Map of the border between Guatemala and Mexico

Here you see the Suchiate River which we crossed yesterday and the town of Hidalgo where we waited so long for our taxi.

Tapachula was far bigger than we expected, and far more modern. It was a very pleasant surprise.

Marimba players with drums and a saxophone

Music on the street is a very prevalent sight in Latin America. These guys were great!

The usual marimba band generally consists of only marimba players. Sometimes four people will play on one large marimba, or there might be several marimbas with players dueling it out. It's a lighthearted tropical sound heard all throughout Latin America and some of the surrounding islands.

This band, however, had the addition of drums and a saxophone player which added dimension and the sound generated was more modern and universal in appeal.

Mexican snack stand

Snacks of fresh fruit and fried crispy selections abound.

The tropical fruit is something one gets used to here in these latitudes - Papaya, mango, watermelon, cantaloupe, honeydew, strawberries, and various local choices. All amazingly sweet and bursting with flavor and fragrance.

These are served "natural" or with sliced lime and chili powder, or with lime and honey.

Young wandering minstrel

We caught this happy street musician and took his photo.

 

Notice that the city is very clean, and that the sidewalks are fairly wide and not broken making walking much easier than in many small villages.

A Chinese restaurant in every town!

We noticed lots of Chinese restaurants in Tapachula. In fact, there is probably no town in all of our world wide travels that doesn't have one.

Travel agency

The airlines used in Mexico are AeroMexico, Interjet, Volaris and Vivaaerobus. Tapachula has an international airport which makes world travel easier. We'll be flying in country from Tapachula to Mexico City one way for less than $50USD each.

Modern shopping areas and walking streets

There were lots of areas for shopping and many walking streets where cars were not allowed. Notice the sidewalks and streets are all one level, making it very easy to walk without tripping on a rising curb.

Another walking area filled with shopping choices

This shopping area had benches for sitting, more greenery to give a break from the concrete, and colorful pots for the palms.

Fountain and beautiful buildings

At the end of one of the walking/shopping streets was this beautiful fountain and several well kept buildings.

Government building

The outside of this building is beautiful and well kept, but the inside is under construction. It will eventually become a City Hall and a cultural museum.

Church on the Plaza

It is traditional to have a Church on the city or town's Plaza area. In fact, all through Latin America, if there is a Plaza, most likely there will be a church as well.

Tribute to Benito Juarez

Benito Juarez was a lawyer and politician from Oaxaca who served as Mexico's president for 5 terms.

He died a national hero in 1872.

Another large Mexican market

Mexico will often have 2 styles of markets. One like a modern grocery store with wide aisles, refrigeration, and a super store selection. The other style of market is more like a farmer's market with individual stalls selling meats, poultry, fish, vegetables and fruits. There could be hot meals available as well, liquado stands, and possibly jewelry, music and movie CDs, sports clothing and backpacks.

Challenges =
[a] In the Tapachula travel notes, what will the government building eventually become?
[b] Summarize the Tapachula travel notes in two sentences.
[c] Repeat the passage of the Tapachula travel notes from "Notice that the" up to and including "doesn't have one.".

Information shown =
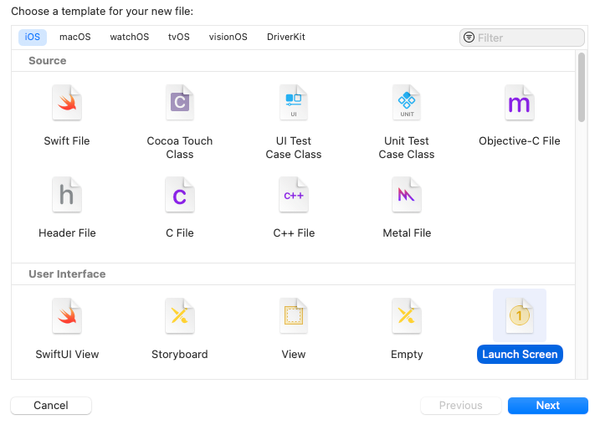Open the watchOS platform tab
Screen dimensions: 600x424
click(x=129, y=37)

Solutions to the tasks =
[a] A City Hall and a cultural museum.

[b] After crossing the Suchiate River, the travelers found Tapachula bigger and more modern than expected, with clean streets, wide sidewalks, and car-free shopping streets. They describe street musicians, including a marimba band with drums and a saxophone, fresh fruit snack stands, many Chinese restaurants, a planned flight to Mexico City for under $50 each, and sights such as a fountain, a government building, a plaza church, a tribute to Benito Juarez, and a large market.

[c]
Notice that the city is very clean, and that the sidewalks are fairly wide and not broken making walking much easier than in many small villages.

A Chinese restaurant in every town!

We noticed lots of Chinese restaurants in Tapachula. In fact, there is probably no town in all of our world wide travels that doesn't have one.